Recently came across this article about a guy who stripped at the airport to protest nude scanners.

Here's the summary:

Quote:
A Virginia man who wrote an abbreviated version of the Fourth Amendment on his body and stripped to his shorts at an airport security screening area won a trial Friday in his lawsuit seeking $250,000 in damages for being detained on a disorderly conduct charge.

Aaron Tobey claimed in a civil rights lawsuit (.pdf) that in 2010 he was handcuffed and held for about 90 minutes by the Transportation Security Administration at the Richmond International Airport after he began removing his clothing to display on his chest a magic-marker protest of airport security measures.

“Amendment 4: The right of the people to be secure against unreasonable searches and seizures shall not be violated,” his chest and gut read.

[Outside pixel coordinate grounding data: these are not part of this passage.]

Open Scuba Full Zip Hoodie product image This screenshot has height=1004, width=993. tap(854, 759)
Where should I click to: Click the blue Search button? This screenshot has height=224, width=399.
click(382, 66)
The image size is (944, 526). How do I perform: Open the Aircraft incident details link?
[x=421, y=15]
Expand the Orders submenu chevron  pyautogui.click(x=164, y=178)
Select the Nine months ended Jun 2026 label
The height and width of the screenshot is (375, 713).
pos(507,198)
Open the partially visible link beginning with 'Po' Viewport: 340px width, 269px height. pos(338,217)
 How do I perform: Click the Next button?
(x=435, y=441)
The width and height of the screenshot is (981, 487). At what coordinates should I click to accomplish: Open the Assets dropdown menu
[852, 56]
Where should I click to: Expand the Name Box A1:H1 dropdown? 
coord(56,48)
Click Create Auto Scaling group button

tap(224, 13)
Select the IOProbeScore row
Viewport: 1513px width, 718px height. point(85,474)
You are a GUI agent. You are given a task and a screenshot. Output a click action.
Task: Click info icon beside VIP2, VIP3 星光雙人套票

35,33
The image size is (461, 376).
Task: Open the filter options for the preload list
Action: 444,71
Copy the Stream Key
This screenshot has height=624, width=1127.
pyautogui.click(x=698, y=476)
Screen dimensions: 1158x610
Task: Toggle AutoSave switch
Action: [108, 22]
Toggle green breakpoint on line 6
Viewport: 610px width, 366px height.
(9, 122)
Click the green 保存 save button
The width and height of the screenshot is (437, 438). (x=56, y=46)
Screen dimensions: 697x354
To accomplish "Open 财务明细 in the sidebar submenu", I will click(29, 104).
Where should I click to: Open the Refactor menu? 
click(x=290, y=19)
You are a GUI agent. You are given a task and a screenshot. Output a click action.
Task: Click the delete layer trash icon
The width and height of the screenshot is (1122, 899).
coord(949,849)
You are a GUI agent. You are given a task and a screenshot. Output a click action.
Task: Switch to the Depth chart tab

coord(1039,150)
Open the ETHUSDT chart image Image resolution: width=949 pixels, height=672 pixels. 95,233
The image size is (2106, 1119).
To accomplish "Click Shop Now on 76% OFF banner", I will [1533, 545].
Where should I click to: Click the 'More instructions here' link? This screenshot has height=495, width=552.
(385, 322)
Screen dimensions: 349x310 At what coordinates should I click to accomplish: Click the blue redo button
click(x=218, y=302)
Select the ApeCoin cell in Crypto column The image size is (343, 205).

In sending the case to trial, unless there’s a settlement, the 4th U.S. Circuit Court of Appeals ruled 2-1 and reversed a lower court judge and invoked Benjamin Franklin in the process. According to the opinion by Judge Roger Gregory:

"Here, Mr. Tobey engaged in a silent, peaceful protest using the text of our Constitution—he was well within the ambit of First Amendment protections. And while it is tempting to hold that First Amendment rights should acquiesce to national security in this instance, our Forefather Benjamin Franklin warned against such a temptation by opining that those ‘who can give up essential liberty to obtain a little temporary safety, deserve neither liberty nor safety.’ We take heed of his warning and are therefore unwilling to relinquish our First Amendment protections—even in an airport."
I agree with this wholly. And in the dissent it's mentioned that it inconvenienced other passengers. That's the whole point of a protest! What good is protesting if you're regulated out to some corner or box where nobody can see your message or hear your voice?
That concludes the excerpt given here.